The licensee maintains spent fuel in zones in the SFP based on fuel burn-up. Operating at a higher power level should not impact the SPF criticality analysis as long as the licensee stores fuel in designated regions allowed by current license basis. Based on this evaluation, the licensee concluded that the current criticality calculation remains valid and will not be impacted by operating at the proposed power.

For SFP storage and cooling, based upon the information and evaluations performed by the licensee to show the design of the spent fuel cycle (FC) system at increase power level is bounded by existing plant analyses, the staff finds the FC system acceptable for the proposed power.

Radioactive Waste The licensee evaluated the liquid and gaseous radioactive waste systems for operating at the proposed power. The licensee determined that there was an insignificant impact on the gaseous and liquid waste volumes at the increased power level. The licensee found the liquid and gaseous waste systems are bounded by the existing system design parameters and are acceptable at the proposed power conditions.

For the radioactive waste systems, based upon the information and evaluations performed by the licensee to show the design of the liquid and gaseous radioactive waste systems at increase power level is bounded by existing plant analyses, the staff finds the liquid and gaseous radioactive waste systems acceptable for the proposed power.

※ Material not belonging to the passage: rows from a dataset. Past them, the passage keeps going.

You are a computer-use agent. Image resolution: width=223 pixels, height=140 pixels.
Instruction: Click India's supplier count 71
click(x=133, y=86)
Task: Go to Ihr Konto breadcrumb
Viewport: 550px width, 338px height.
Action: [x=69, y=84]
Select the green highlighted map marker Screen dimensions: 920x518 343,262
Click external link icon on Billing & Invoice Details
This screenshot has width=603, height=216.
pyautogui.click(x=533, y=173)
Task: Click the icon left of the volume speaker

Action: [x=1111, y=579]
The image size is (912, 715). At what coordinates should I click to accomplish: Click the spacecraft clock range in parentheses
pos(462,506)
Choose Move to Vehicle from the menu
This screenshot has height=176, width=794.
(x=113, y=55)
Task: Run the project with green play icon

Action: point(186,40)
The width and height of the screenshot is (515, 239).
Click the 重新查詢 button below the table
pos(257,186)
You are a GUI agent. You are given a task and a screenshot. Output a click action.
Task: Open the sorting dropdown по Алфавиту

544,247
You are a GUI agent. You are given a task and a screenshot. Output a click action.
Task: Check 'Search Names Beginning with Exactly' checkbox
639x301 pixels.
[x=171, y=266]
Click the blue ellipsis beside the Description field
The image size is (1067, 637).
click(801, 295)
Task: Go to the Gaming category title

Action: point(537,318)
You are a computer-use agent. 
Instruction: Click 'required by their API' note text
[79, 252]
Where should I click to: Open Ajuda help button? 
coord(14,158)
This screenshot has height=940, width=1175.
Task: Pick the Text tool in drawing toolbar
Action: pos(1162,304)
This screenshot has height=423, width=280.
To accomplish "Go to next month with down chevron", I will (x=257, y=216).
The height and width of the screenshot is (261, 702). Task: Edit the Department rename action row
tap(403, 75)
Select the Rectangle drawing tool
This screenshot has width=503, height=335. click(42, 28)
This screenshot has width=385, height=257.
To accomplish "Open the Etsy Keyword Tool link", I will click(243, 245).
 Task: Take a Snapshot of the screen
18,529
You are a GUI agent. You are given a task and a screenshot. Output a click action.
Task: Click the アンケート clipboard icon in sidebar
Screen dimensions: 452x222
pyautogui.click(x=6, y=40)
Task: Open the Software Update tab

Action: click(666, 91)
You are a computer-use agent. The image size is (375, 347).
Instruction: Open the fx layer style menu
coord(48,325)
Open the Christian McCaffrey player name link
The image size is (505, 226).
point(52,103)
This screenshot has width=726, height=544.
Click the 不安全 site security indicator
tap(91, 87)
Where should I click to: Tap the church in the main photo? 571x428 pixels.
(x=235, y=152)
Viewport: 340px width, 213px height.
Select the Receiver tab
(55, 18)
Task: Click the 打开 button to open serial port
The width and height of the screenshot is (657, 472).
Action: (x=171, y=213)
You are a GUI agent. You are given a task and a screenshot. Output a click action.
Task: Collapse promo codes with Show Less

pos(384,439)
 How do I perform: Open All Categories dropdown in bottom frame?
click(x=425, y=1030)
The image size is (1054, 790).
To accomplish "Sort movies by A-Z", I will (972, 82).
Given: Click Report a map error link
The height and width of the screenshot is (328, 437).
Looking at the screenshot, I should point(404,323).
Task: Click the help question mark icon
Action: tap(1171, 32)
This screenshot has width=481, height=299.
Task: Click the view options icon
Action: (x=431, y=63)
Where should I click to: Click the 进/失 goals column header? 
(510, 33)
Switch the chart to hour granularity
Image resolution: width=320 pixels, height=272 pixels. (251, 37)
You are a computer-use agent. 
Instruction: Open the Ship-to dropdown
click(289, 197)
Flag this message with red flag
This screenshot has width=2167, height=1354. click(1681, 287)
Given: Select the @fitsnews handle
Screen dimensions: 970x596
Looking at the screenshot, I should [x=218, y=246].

Steam Generator Tube Rupture (SGTR) Methodology In its June 23, 2011, (ADAMS Accession No. ML111790026) the licensee changed the methodology used to mitigate a SGTR accident summarized in FSAR, Section 15.6.3. The new methodology follows the NRC-approved methodology described in Westinghouse Commercial

Atomic Power (WCAP)-10698-P-A, SGTR Analysis Methodology to Determine the Margin to Steam Generator Overfill. Within this new methodology are critical operator actions that must be performed within a specified time period. These operator actions are: (1) isolate AFW flow to the ruptured SG, (2) close the MSIVs on the ruptured SG, (3) initiate a RCS cooldown and depressurization, and (4) terminate SI flow.

The staff noted that two SG PORVs were opened late in the event to stop overfill from occurring. The staff asked the licensee to justify whether this activity should be a time critical operator action. In a letter dated February 20, 2012 (ADAMS Accession No. ML12052A113),

the licensee explained that the WCAP analysis does not identify specific operator actions after SI termination. The licensee states that any required operator actions after SI termination are implemented at the required time by within the LOFTRAN computer model. Comment [LEH8]: Clarifies that the model does not take actual actions.

Flooding analysis Operating at the proposed power requires approximately a 1.9 percent increase in flow rates in the condensate, main feedwater and main steam systems (MSSs). The licensee evaluated the impact of the increased flow rates on the current flooding analysis and determined that the current flood levels were not affected by operating at an increase power level. Based upon the information and evaluations performed by the licensee to show the effects on internal flooding at the proposed power are bounded by existing plant analyses, the NRC staff finds the internal flooding analysis acceptable for operation at the proposed power.

3.3.3 Conclusion Based on the above, the NRC staff finds the licensees request to be acceptable with respect to the balance of plant systems affected by the power uprate. This acceptance is based on the licensees indication that the design capability of the BOP systems will continue to bound the impacts of the uprate.